A latitude da moralidade
A mulher maometana, se acaso se deixa surpreender por um estranho, mesmo quando sumariamente vestida, o seu primeiro gesto é cobrir o rosto e não o corpo…
Achamos isso estranho, embora o gesto dela seja consistente com o nosso hábito de usar uma máscara no Carnaval, quando nos parece oportuna a proteção do anonimato. O véu que as muçulmanas usam em público é a exaltação desse mesmo desejo de encobrir a personalidade, ainda que as suas motivações sejam diferentes das de um folião.
Há não muito tempo, em Damasco, uma turba enfurecida, atirando pedras e disparando tiros, forçou a entrada em um teatro onde se exibia uma companhia francesa, em protesto contra o rosto – e não o corpo – despido das atrizes. Da mesma forma, em fins do século passado, por ocasião de um baile de máscaras em Nova York, os convivas foram apedrejados exatamente pelo motivo oposto. E ao recorrerem à polícia, essa os advertiu que não tinham direito à sua proteção, pois estavam fora da lei.
A intensidade do senso de vergonha, como se pode deduzir dos exemplos acima, varia conforme a região. Entretanto, os modernos meios de transporte, encurtando distâncias e tornando acessíveis localidades anteriormente isoladas, tendem cada vez mais a equiparar o senso da moral. Há não muitos anos, era hábito de vários povos banharem-se em público, sem roupa alguma. Mas esse costume está rapidamente desaparecendo devido a protestos de viajantes estrangeiros.
À primeira vista, a virtude parece ser uma virtude tão absoluta e indivisível quanto, digamos, a honestidade. Na realidade, porém, a decência apresenta uma variedade de formas que dependem de fatores divergentes, como idade, hábitos, costumes, leis, época, clima, hora do dia (já imaginaram um biquíni num baile de gala?) e outros. Cada fator traz um significado adicional que desafia uma interpretação diferente.
Assim, são vagos e confusos os limites da moral, que só pode ser julgada de acordo com a sua latitude geográfica e histórica. E, mesmo assim, o julgamento é sempre precário…
Clarice Lispector – Escritora, em Correio Feminino. Organização Maria Aparecida Nunes. Editora Rocco, 1977.
Saiba mais sobre a escritora Clarice Lispector:
Escritora brasileira (por naturalização), pernambucana (por autodeclararão), nascida na Ucrânia, em 1920. Escreveu romances, contos e ensaios, em sua maioria sobre cenas cotidianas simples e momentos leves do dia-a-dia.

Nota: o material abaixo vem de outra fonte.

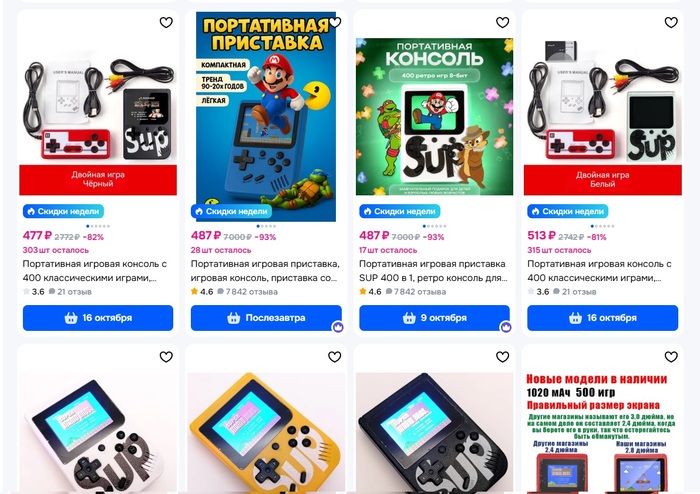Screen dimensions: 700x494
Task: Open reviews 7842 отзыва for blue приставка
Action: point(248,292)
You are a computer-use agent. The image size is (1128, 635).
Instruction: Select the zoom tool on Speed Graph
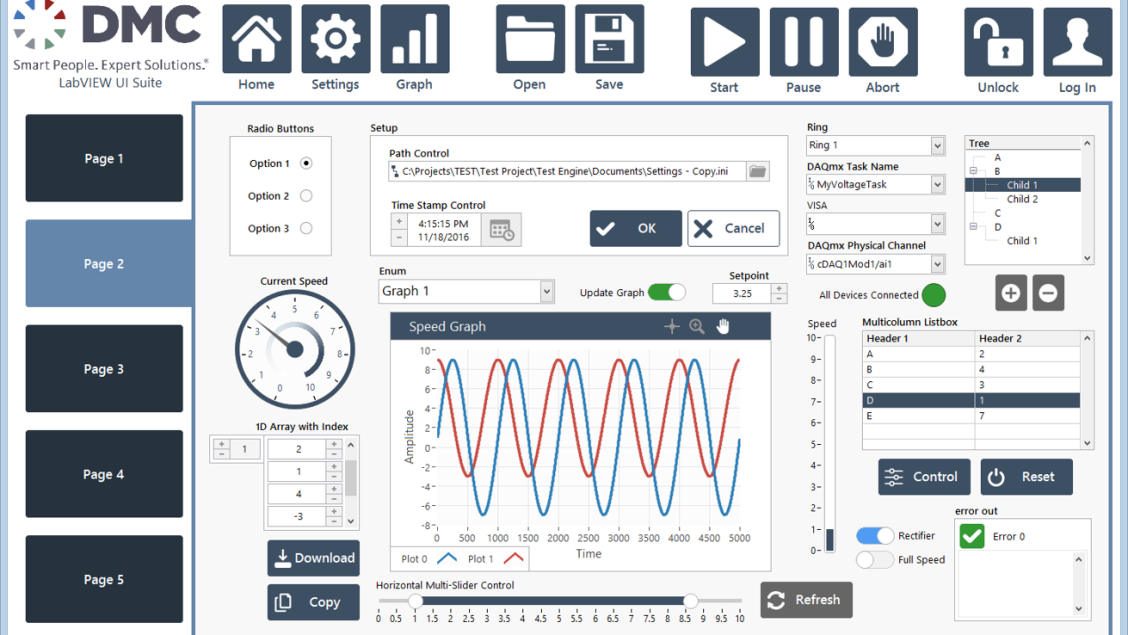[x=697, y=327]
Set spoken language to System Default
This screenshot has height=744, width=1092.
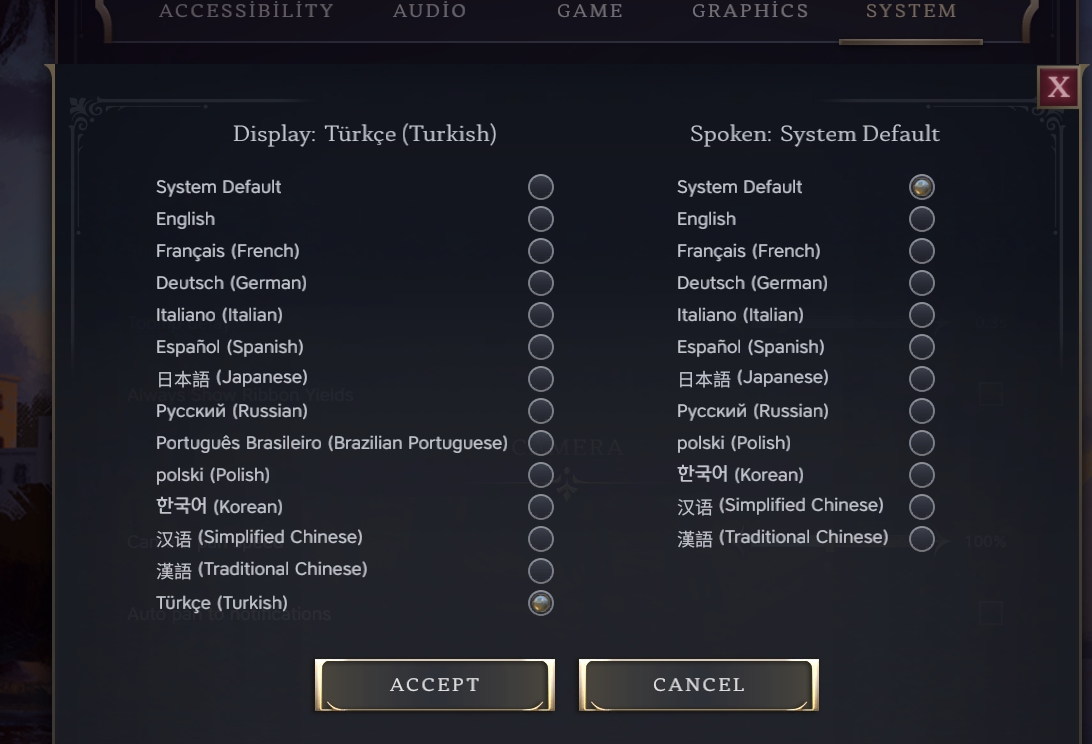[921, 187]
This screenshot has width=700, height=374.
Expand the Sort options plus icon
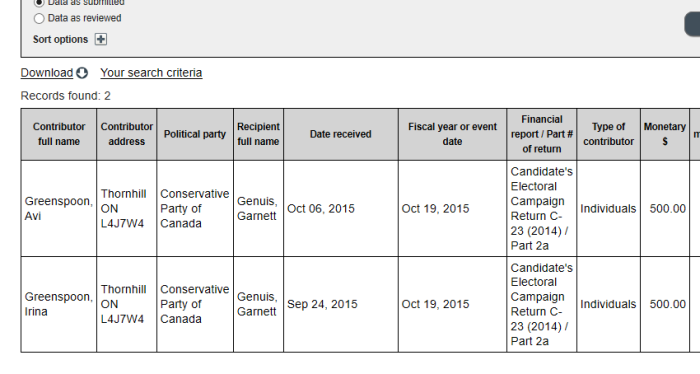pyautogui.click(x=101, y=39)
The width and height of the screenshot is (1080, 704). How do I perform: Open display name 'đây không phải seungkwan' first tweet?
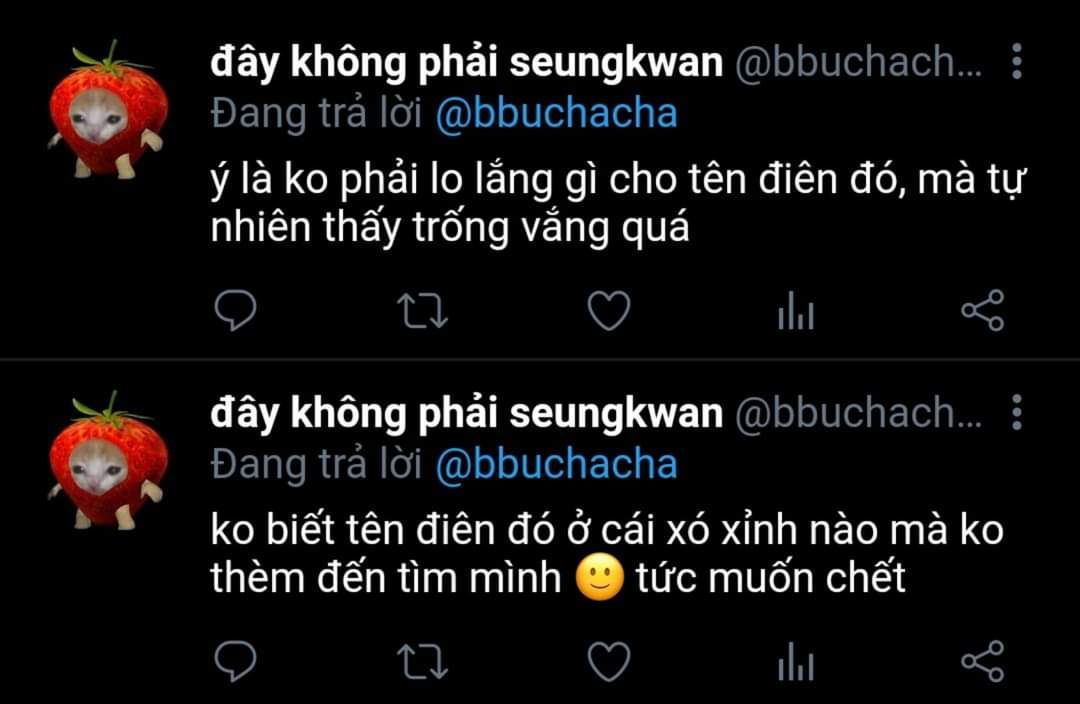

Chegou ao Brasil em 1922, fugida da Guerra Civil Russa, com dois anos de idade. Depois de um breve período em Maceió, a família de Clarice mudou para Recife, onde viveu até os 14 anos de idade. Daí, mudou-se para o Rio de Janeiro, onde estudou Direito, trabalhou como tradutora e se consagrou como escritora e jornalista.
Perto do coração selvagem foi seu livro de estreia. A hora da estrela e Um sonho de vida foram seus últimos livros publicados.
Clarice partiu desse mundo em 1977, no Rio de Janeiro, de um câncer, um dia antes de completar 57 anos.
FRASES DE CLARICE LISPECTOR
“Que ninguém se engane, só se consegue a simplicidade através de muito trabalho”.
“Sim, minha força está na solidão. Não tenho medo nem de chuvas tempestivas nem das grandes ventanias soltas, pois eu também sou o escuro da noite”.
“Que o espelho reflita em meu rosto um doce sorriso. E que essa tensão que me corrói por dentro seja um dia recompensada porque metade de mim é o que penso mas a outra metade é vulcão.”
“Renda-se, como eu me rendi. Mergulhe no que você não conhece como eu mergulhei. Não se preocupe em entender, viver ultrapassa qualquer entendimento”.